Friday, December 8, 2023

Horn of Plenty

It is a fine winter day, much too nice to waste. I put in on the local big river, in the usual spot, and head upstream against the beginning of the ebb tide. It is only about 40F, but there is no wind and a full sky of sun. 

I cross the river, eddy hopping the bridge abutments before cutting across to the far shore. The current is faster than I'd expect, maybe 2 to 2-1/2 mph, but only under the bridge, where it is always the fastest. I spot 2 deer heading back into the trees while a Great Blue Heron stands guard at the bottom of Carting Island. I head up between Carting and Peacock. A pair of drake Mergansers overtake me. Ducks are fast, even though most of them might not look it. But Mergansers, they look fast. Heck, they look faster than they are.

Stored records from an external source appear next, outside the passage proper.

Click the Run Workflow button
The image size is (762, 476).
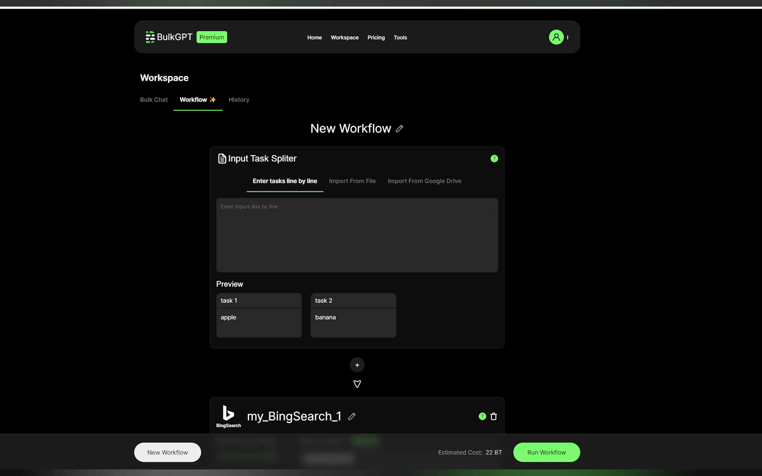pyautogui.click(x=546, y=452)
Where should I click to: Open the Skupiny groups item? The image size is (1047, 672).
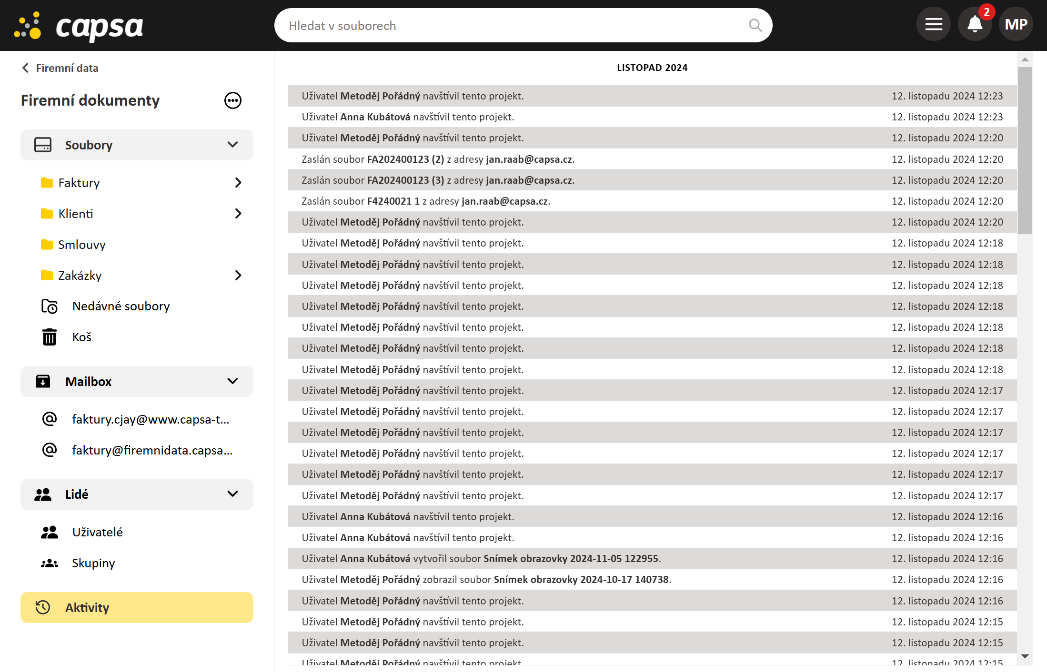(x=93, y=563)
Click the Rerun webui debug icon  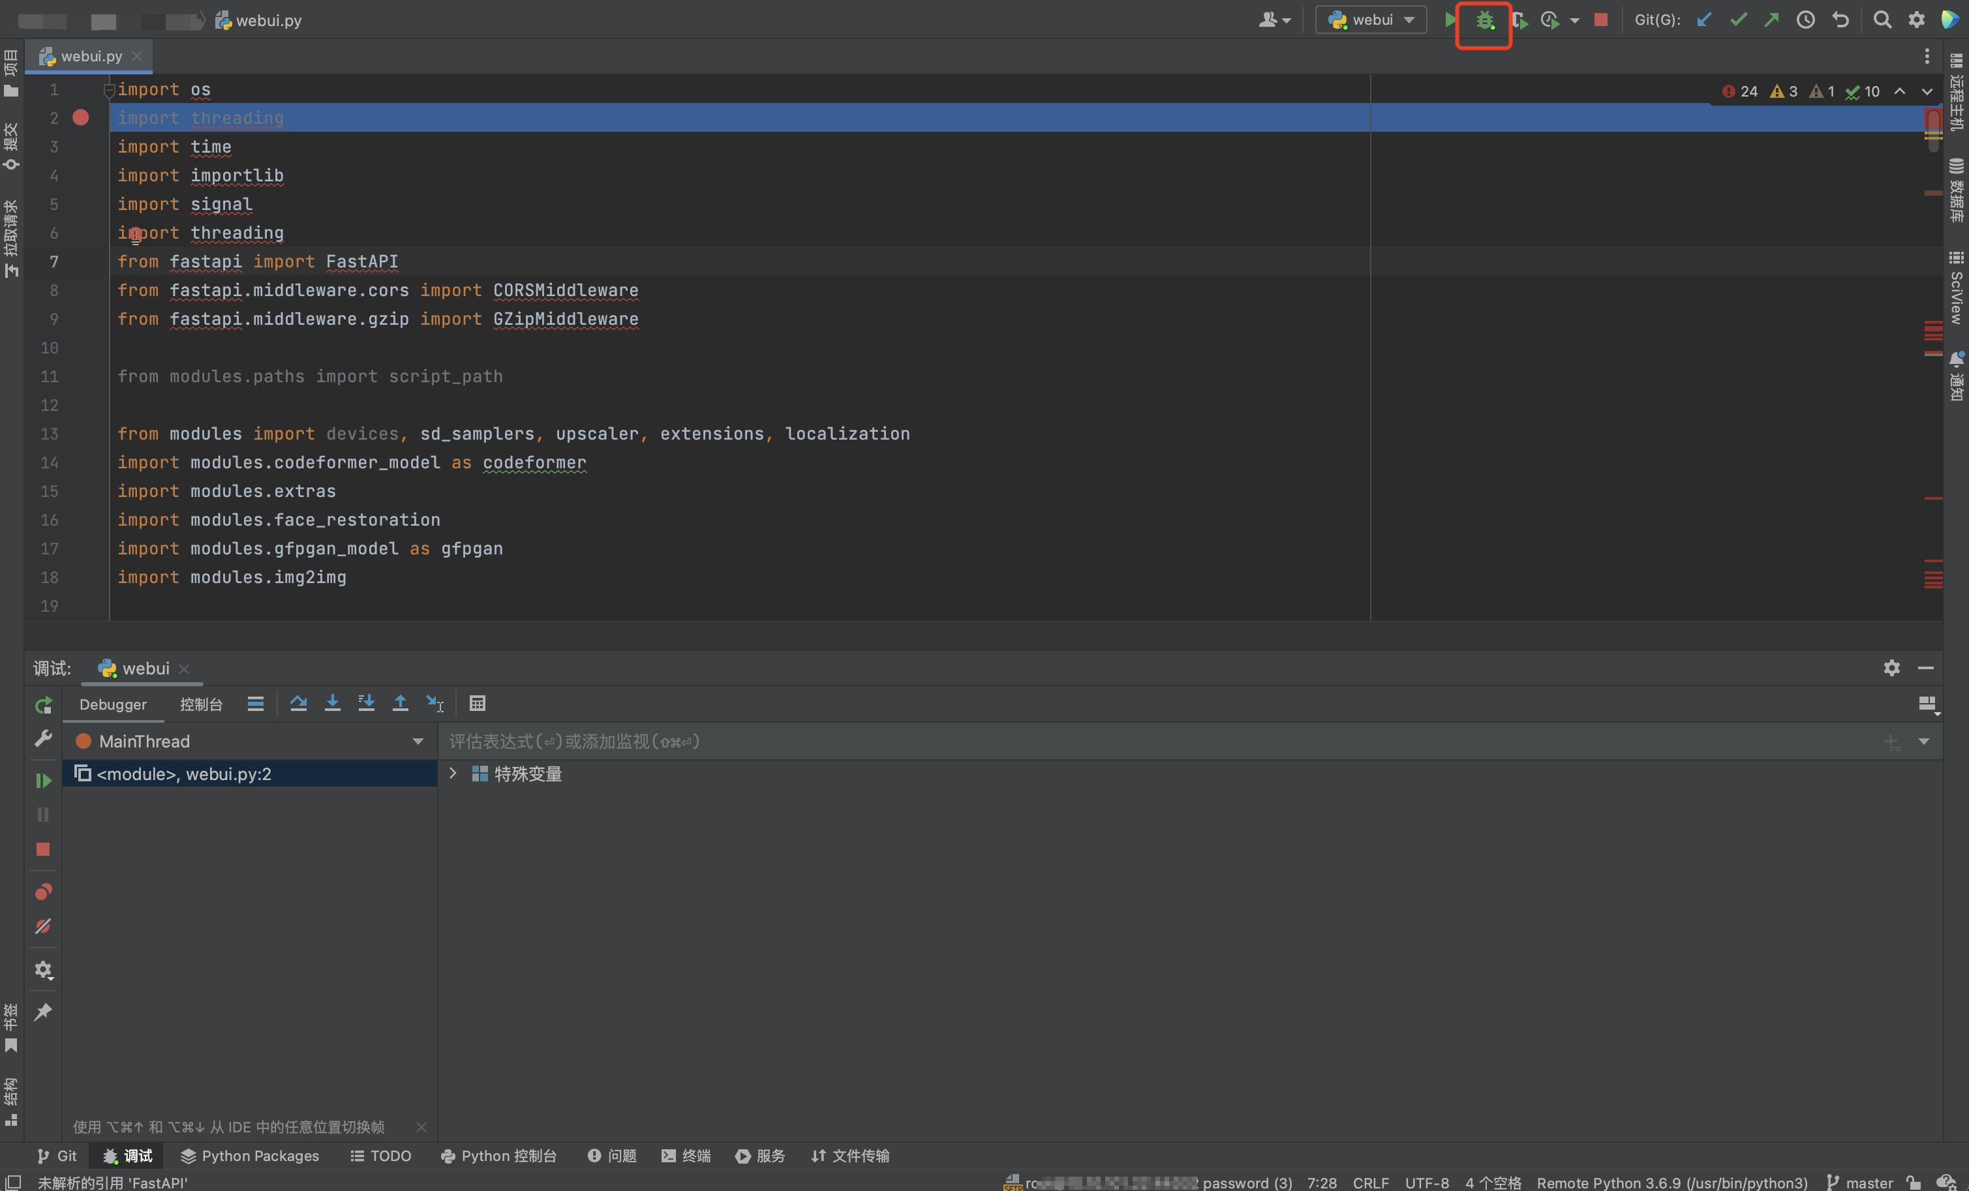tap(43, 705)
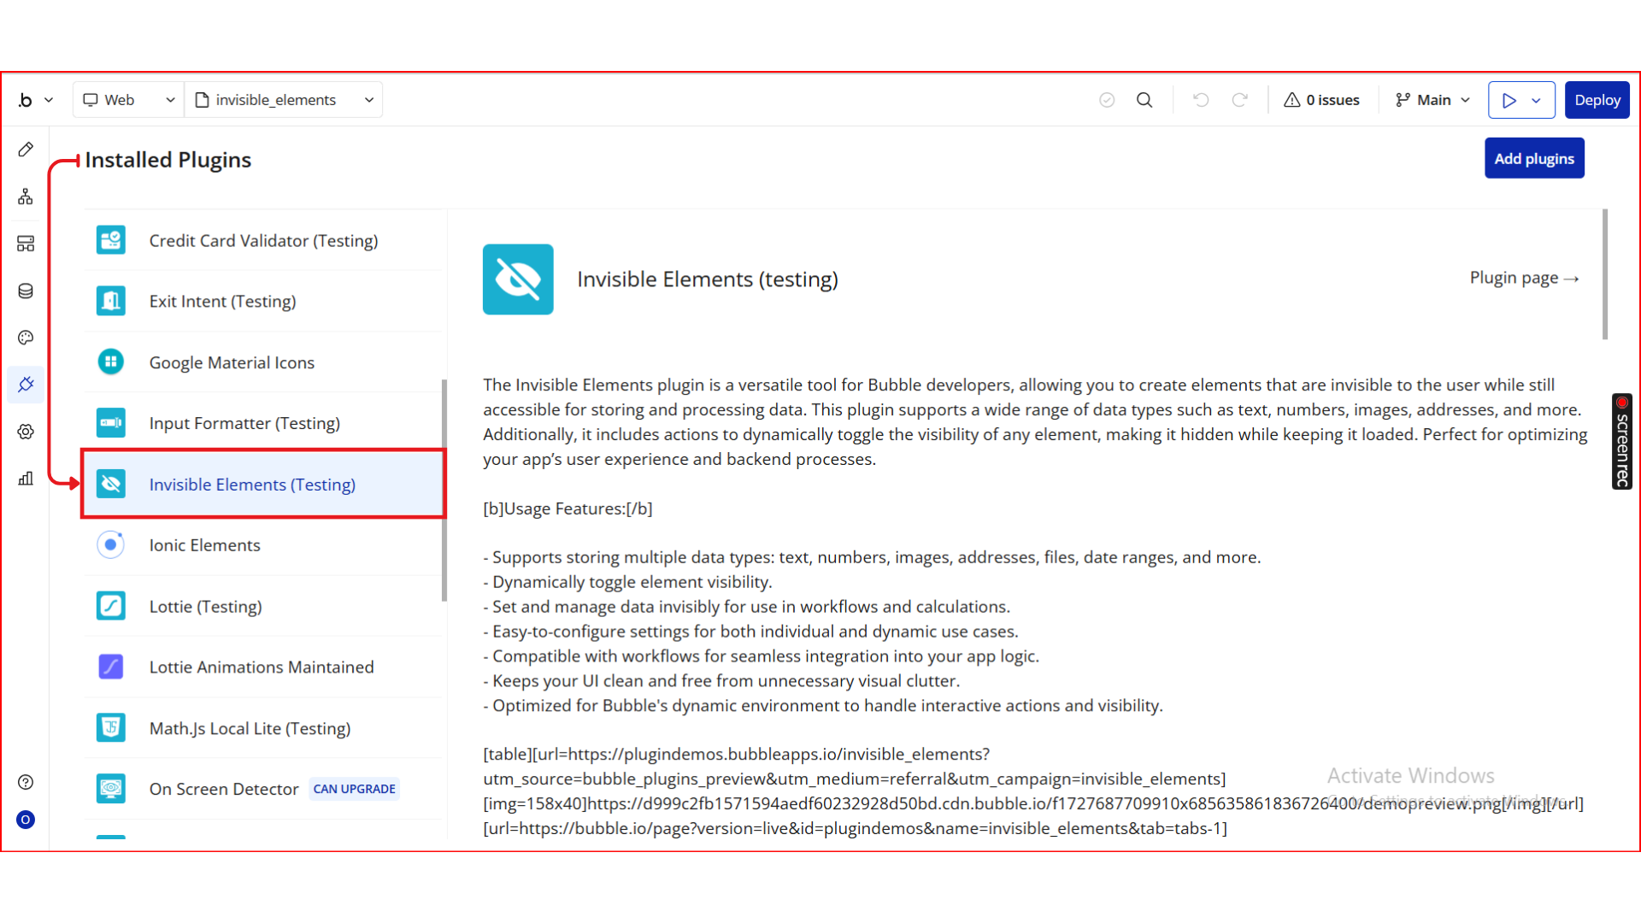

I pass Peck's mill, then cross the river. Just below Fowler Island I spot a small mammal swimming. Might be a muskrat.  I zoom in with my camera - it's a squirrel, heading out on a 200 yard swim across the river. Kind of ambitious, go figure,

I paddle close to shore, in part because the water is cold, but also because the water is very clear right now and I can scan the bottom several feet below.

Next, is the Baldwin Station Site, an Native American village site with evidence of use going beck about 4000 years. It is currently a McMansion development site. The report that I read on the site tipped me off to 3 other local sites - one near the bottom of the river, one near the town harbor, and the third on a small river in the middle of town. This got me thinking about something I learned while living in the Pacific Northwest. Out there, it was obvious, with a little reading and paying attention, that the coastal area was a genuine horn-of-plenty. A historical record of natural resources before big projects, such as dams and forest clear cutting, exists on the west coast. The big dams that have damaged the salmon runs did not exist until about a 100 years ago. Anyone living near a river had, with little effort, all the salmon, and all the shellfish they could eat, and the forest and mountains supplied anything else. On the east coast, the main difference is that the historical record is poor, or at best obscured. The great runs of fish - Atlantic Salmon, Shad and whatever, were seriously diminished before people started tracking on them. Most of the dams in New England are small and were built before the age of steam. On top of that, this area was the industrial center of 19th century America and the rivers were used to carry away toxic chemicals and sewage. Of course, we were taught something about the Pilgrims arriving to a wilderness. Then one day, the indigenous people came out of the forest and saved them - Thanksgiving. What really happened, is that the first settlers arrived to an east coast horn-of-plenty that was already fully settled. Between disease and violence, the new arrivals took over. I don't think that four village sites in my own town is particularly unusual. Our ancestors wilderness was already someone's home.

I head up to the top of the next island, which doesn't seem to have a name, before turning back. A light wind is coming upstream, just enough to cancel out the downstream current. There's a hundred yard long line of animal tracks on the sand at the dragonfly factory. They're washed out, but I manage to spot a few toe prints that survived. I think it was an otter based on the track pattern, even though it is missing the typical tail mark, which would have washed away first.

I finish up just a bit over three hours after starting.